_Text provided:_
Everyone is different, so how do you learn how best to approach someone according to their personality? Recently, we ran a training session in our office on 'bird personality types'. This was a worthwhile exercise as we discovered the varying character types in the office and how to best communicate effectively with them.
The four different personalities were:
- Eagle - authority and power. The eagle is a controller; someone who is confident, dominant, assertive, impatient and ambitious. This person often puts results before people's feelings.
Wants: results. They generally have a strong need to be the boss and to have the authority to make things happen. They also need to have power and be challenged.
Communication: The best way to approach the eagle is to make it fast, stick to the point, only give them the bottom line and don't try giving them any excuses! Let them be the boss otherwise you may find out that they are the boss in no uncertain terms.
- Peacock - popularity and applause. The peacock is a talker; someone who is confident, outgoing, flamboyant, dramatic, persuasive and animated. They like to put people before tasks.
Wants: popularity. The peacock has a strong desire to be the centre of attention and to gain recognition, applause and fame.
Communication: Approaching the peacock means that you need to make it fast, warm, friendly and animated. Let them do most of the talking and be the centre of attention, otherwise you'll find you have 'lost' them.
- Dove - security of belonging. The dove is a feeler; someone who is shy, friendly, sensitive, patient, supportive and loyal. They like to listen more than talk and generally put people's welfare first.
Wants: friendship. The dove enjoys being a supportive and caring member of a small group or team. They like the security of belonging.
Communication: Taking it warm, slow and friendly is the best way to approach a dove. They enjoy no risk, no change and no pressure, otherwise you may get a 'yes' that really means 'no'.
- Owl - security through facts and figures. The owl is a thinker; someone who is quiet, analytical, logical, conservative, reserved, cool, cautious. They enjoy listening more than talk and they put logic before feelings
Wants: predictability. The owl needs details, structure, set procedure, analytical facts and figures - proof.
Communication: Make sure you give the owl plenty of information. They need you to take it slow, cool and very logical. They also enjoy no risk, no change and no pressure, otherwise you may get a 'no' that could have been a 'yes'
The test does not end with an assessment or a diagnosis. It is a self assessment tool that enables a person to identify their own unique and distinctive traits that clarify their personality and innermost being. I was personally shocked at how well my bird described me and it was no surprise that our two partners were classified as being confident, assertive and bold – an eagle and a peacock. This was a particularly useful exercise in an office environment as we were able to gain knowledge of colleagues' personality types and consider the best way to approach each one.

_Required action:_ Please repeat word for word the passage of the bird personality text above, starting at "Wants: popularity. The" and ending at "the security of belonging.".

_Data excerpts:_

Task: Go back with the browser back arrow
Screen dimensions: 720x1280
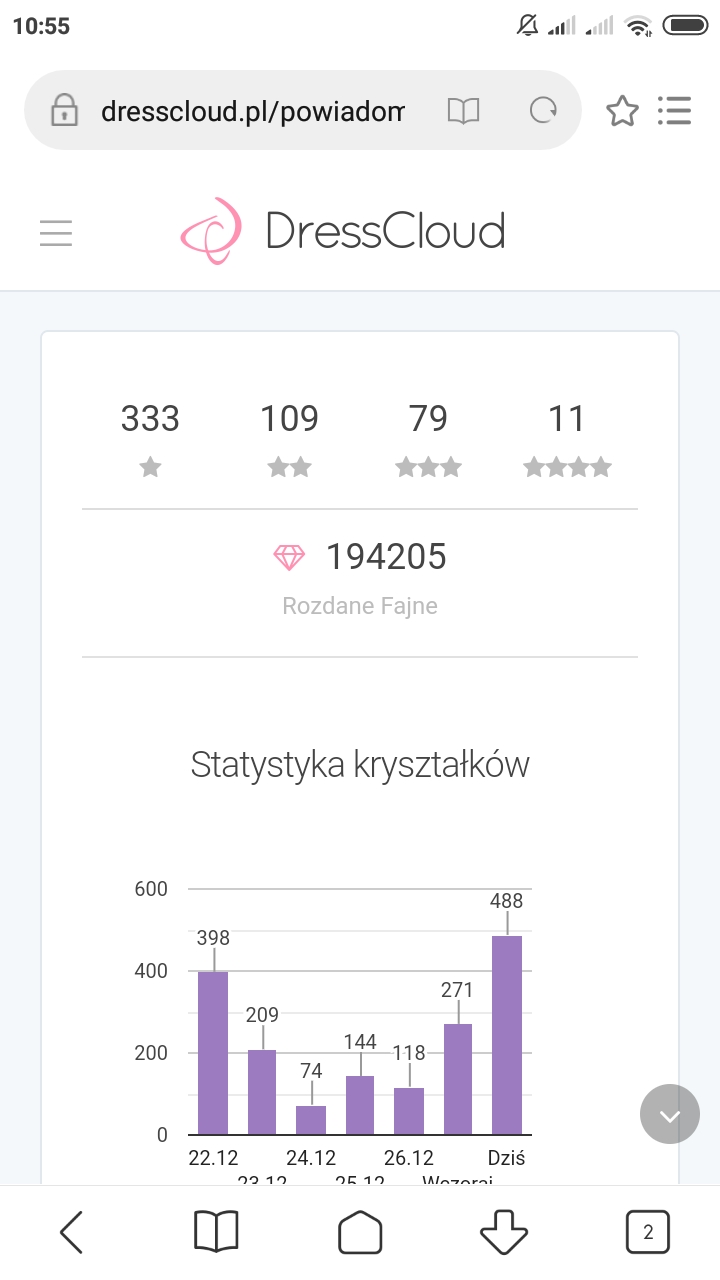Action: pos(71,1232)
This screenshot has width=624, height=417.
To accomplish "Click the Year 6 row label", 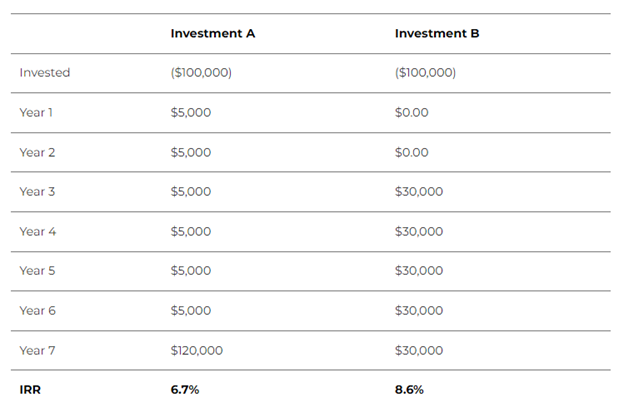I will 37,311.
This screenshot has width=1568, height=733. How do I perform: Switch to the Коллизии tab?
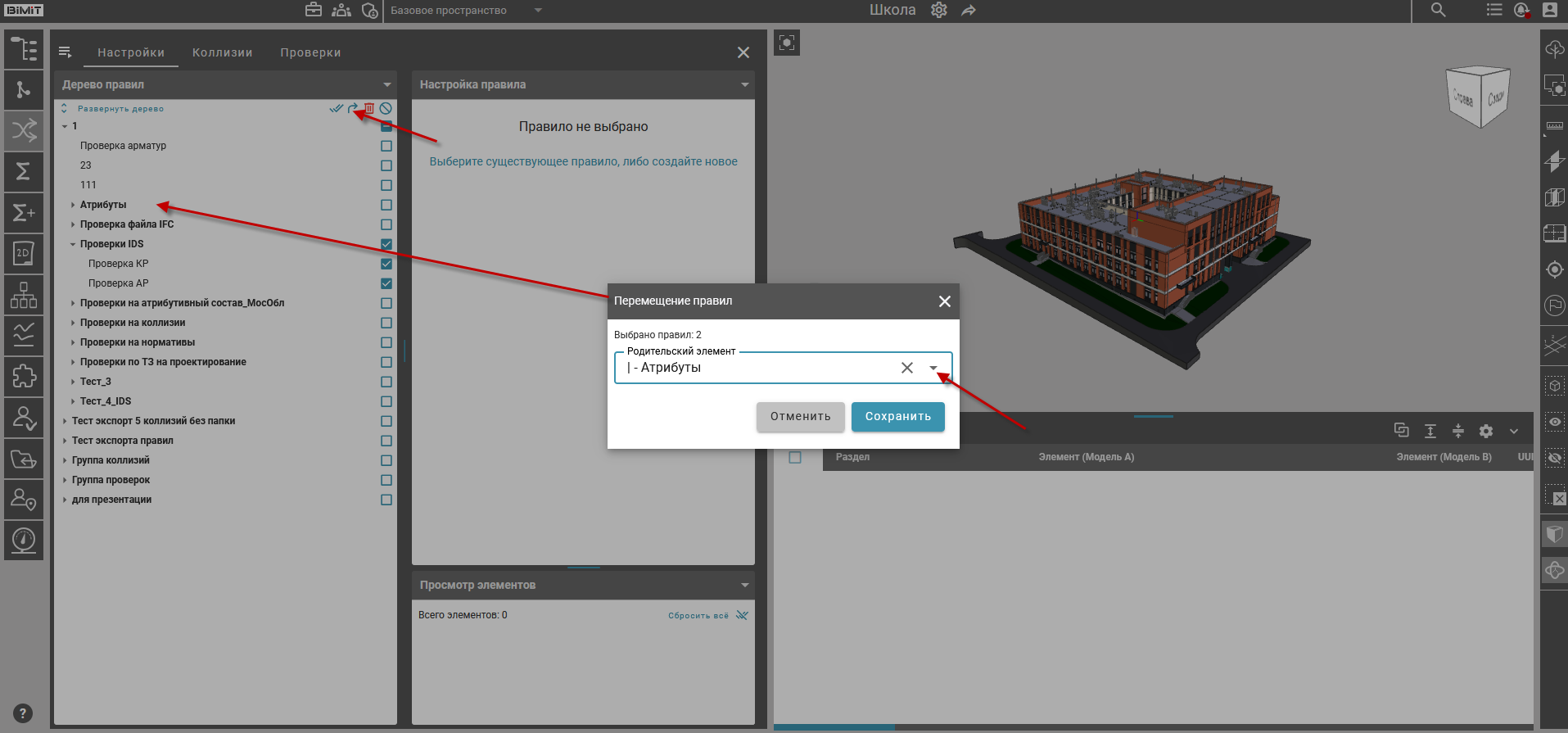pyautogui.click(x=222, y=52)
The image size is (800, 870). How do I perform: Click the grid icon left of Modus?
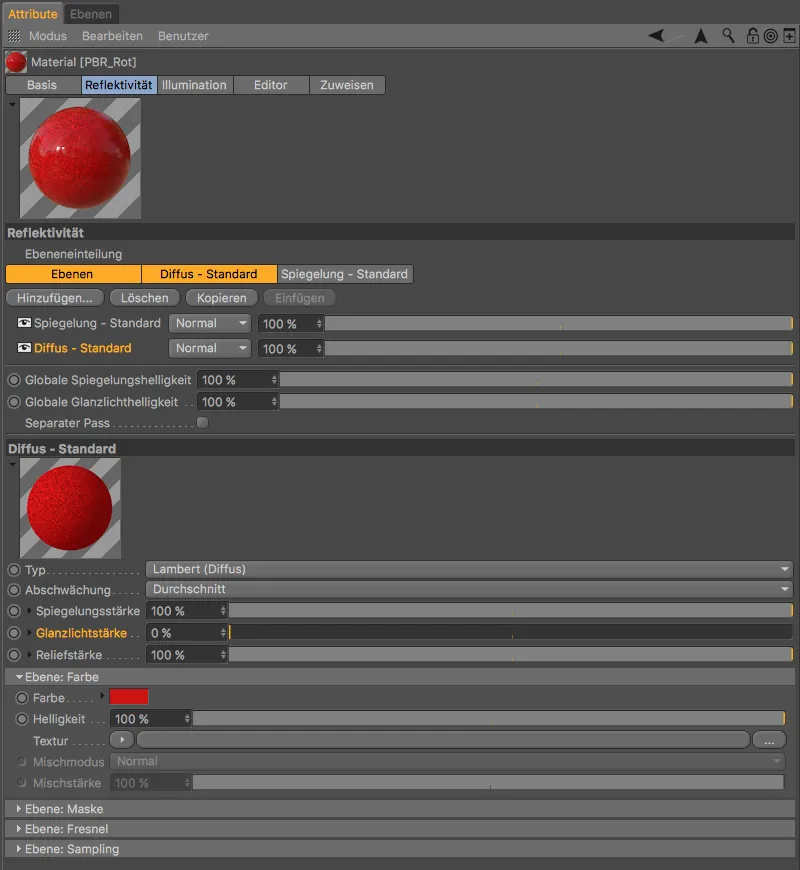click(14, 36)
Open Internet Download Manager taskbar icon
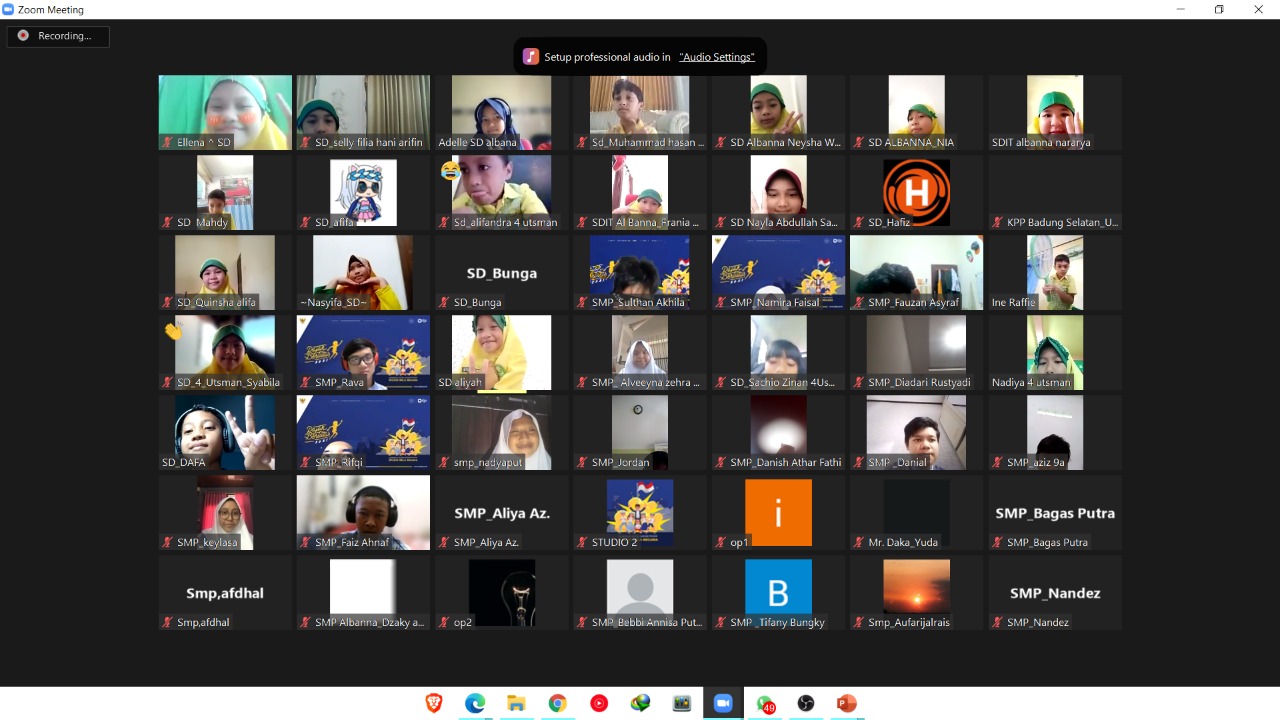Screen dimensions: 1280x720 (640, 704)
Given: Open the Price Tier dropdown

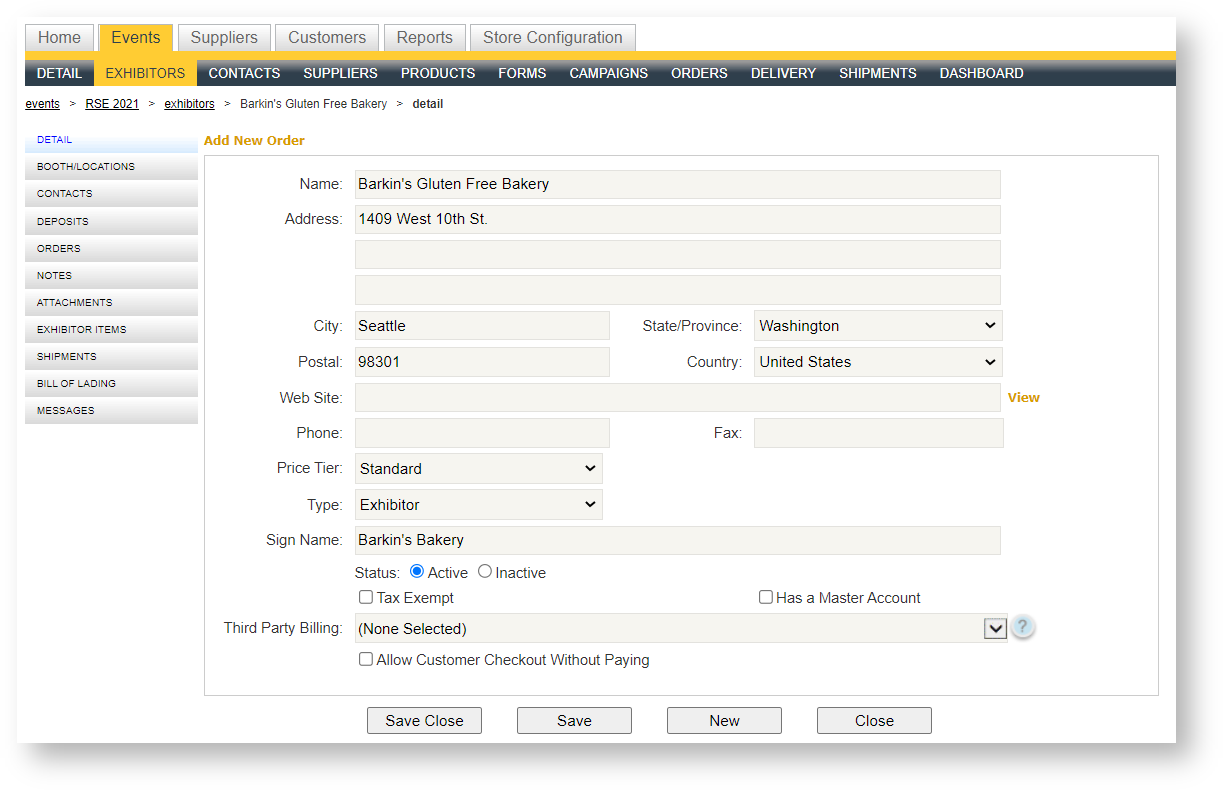Looking at the screenshot, I should (478, 468).
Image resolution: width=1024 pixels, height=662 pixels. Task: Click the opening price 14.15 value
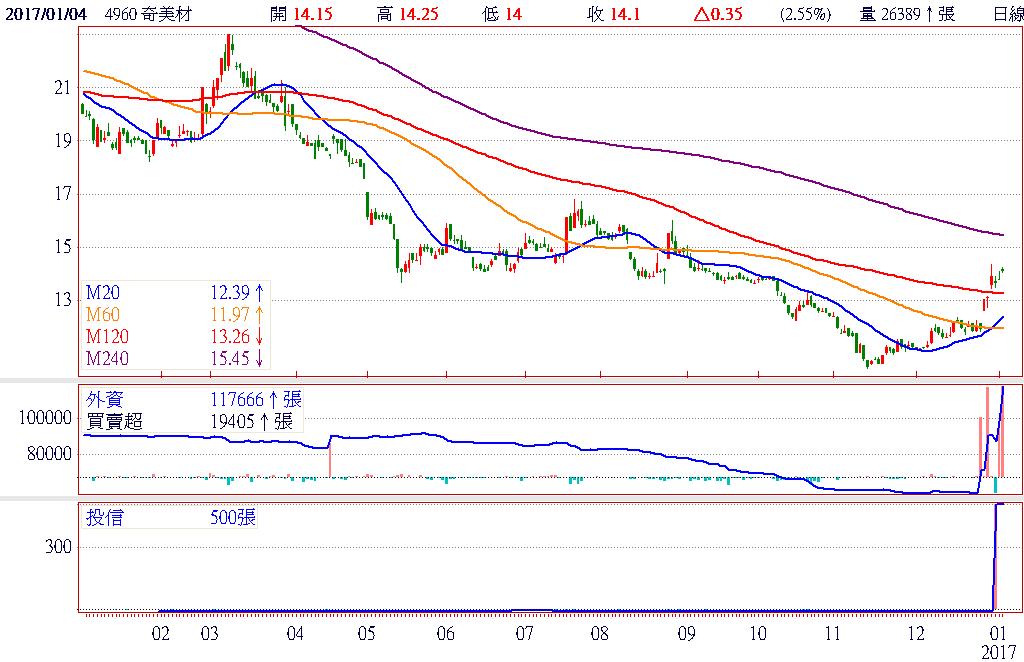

_Completed exercise:_
Wants: popularity. The peacock has a strong desire to be the centre of attention and to gain recognition, applause and fame.
Communication: Approaching the peacock means that you need to make it fast, warm, friendly and animated. Let them do most of the talking and be the centre of attention, otherwise you'll find you have 'lost' them.
- Dove - security of belonging. The dove is a feeler; someone who is shy, friendly, sensitive, patient, supportive and loyal. They like to listen more than talk and generally put people's welfare first.
Wants: friendship. The dove enjoys being a supportive and caring member of a small group or team. They like the security of belonging.